Campagne de sensibilisation sur la liberté syndicale et la négociation collective. La commission accueille favorablement le lancement dans les moyens de communication officiels du pays, le 30 octobre 2015, d’une campagne de sensibilisation sur la liberté syndicale dont le contenu, préparé avec l’appui du BIT, a été sélectionné par le biais du processus tripartite. Afin que le message de cette campagne soit perçu par le plus grand nombre possible de citoyens, la commission invite le gouvernement à en assurer sa diffusion dans les moyens de communication de masse du pays et à fournir toute information à cet égard.
Secteur des maquilas. Prenant note de l’absence d’informations du gouvernement sur l’application de la convention dans le secteur des maquilas, la commission prie à nouveau le gouvernement de: i) intensifier ses efforts pour garantir et promouvoir le plein respect des droits syndicaux dans ce secteur; ii) prêter une attention particulière aux maquilas dans le cadre de la campagne de sensibilisation; et iii) continuer de fournir des informations sur l’exercice dans la pratique des droits syndicaux dans ce secteur.

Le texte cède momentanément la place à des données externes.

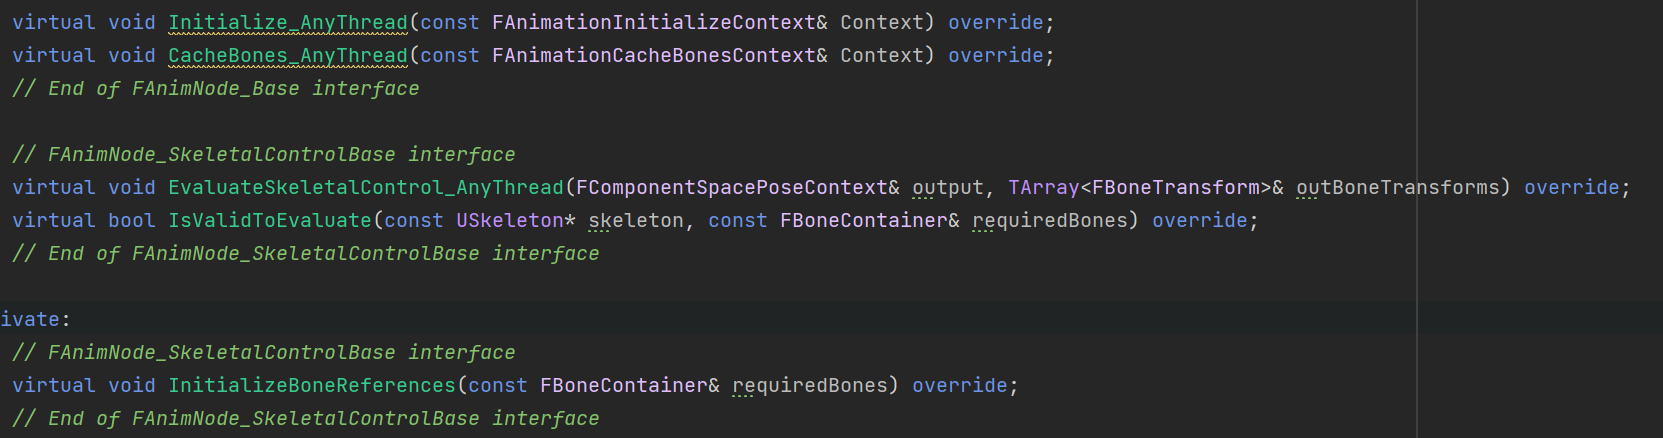
Task: Click the FComponentSpacePoseContext parameter type
Action: click(732, 187)
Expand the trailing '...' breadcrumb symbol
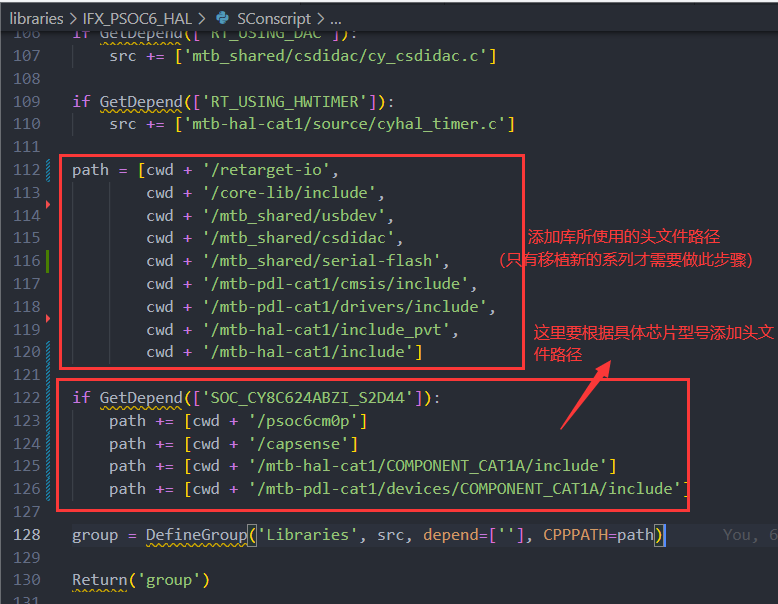778x604 pixels. 336,19
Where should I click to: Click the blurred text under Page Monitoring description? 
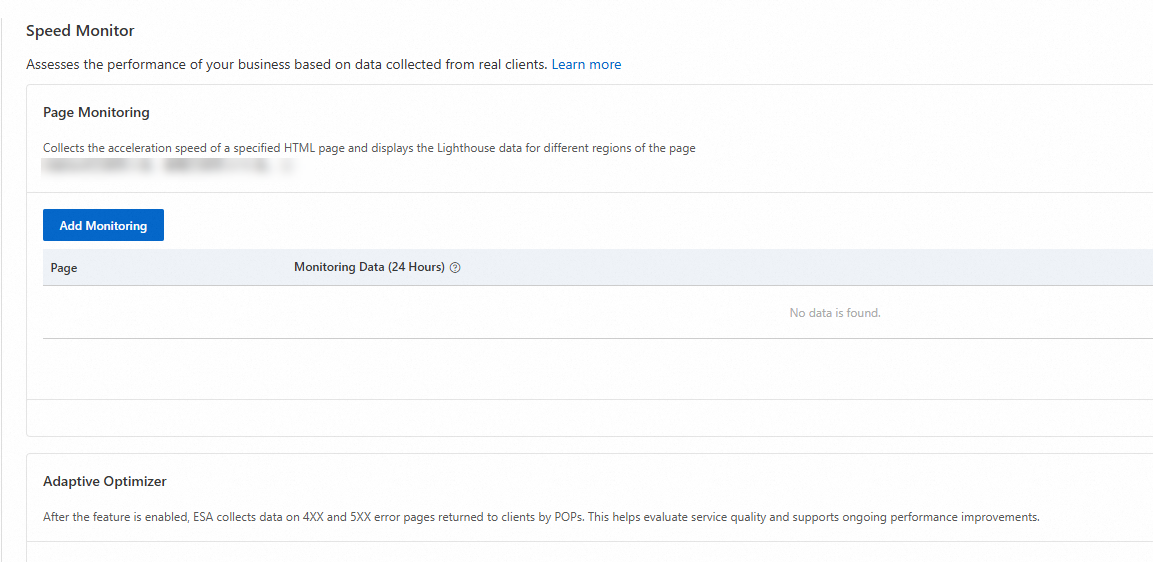168,167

Enfin, la commission se félicite du projet du BIT financé par la Direction générale du commerce de la Commission européenne, visant à aider les pays bénéficiaires du Système général de préférence (GSP+), afin que les normes internationales du travail soient appliquées de manière effective, le Guatemala étant l’un des quatre pays inclus dans le projet.
Tenant dûment compte du fait qu’un nouveau gouvernement entrera en fonction en janvier 2016, la commission veut croire que le gouvernement prendra toutes les mesures nécessaires pour corriger les violations graves de la convention constatées par les organes de contrôle de l’OIT et tirera pleinement profit de l’assistance technique mise à sa disposition par le Bureau ainsi que les ressources disponibles à travers la coopération internationale.
[Le gouvernement est prié de répondre en détail aux présents commentaires en 2016.]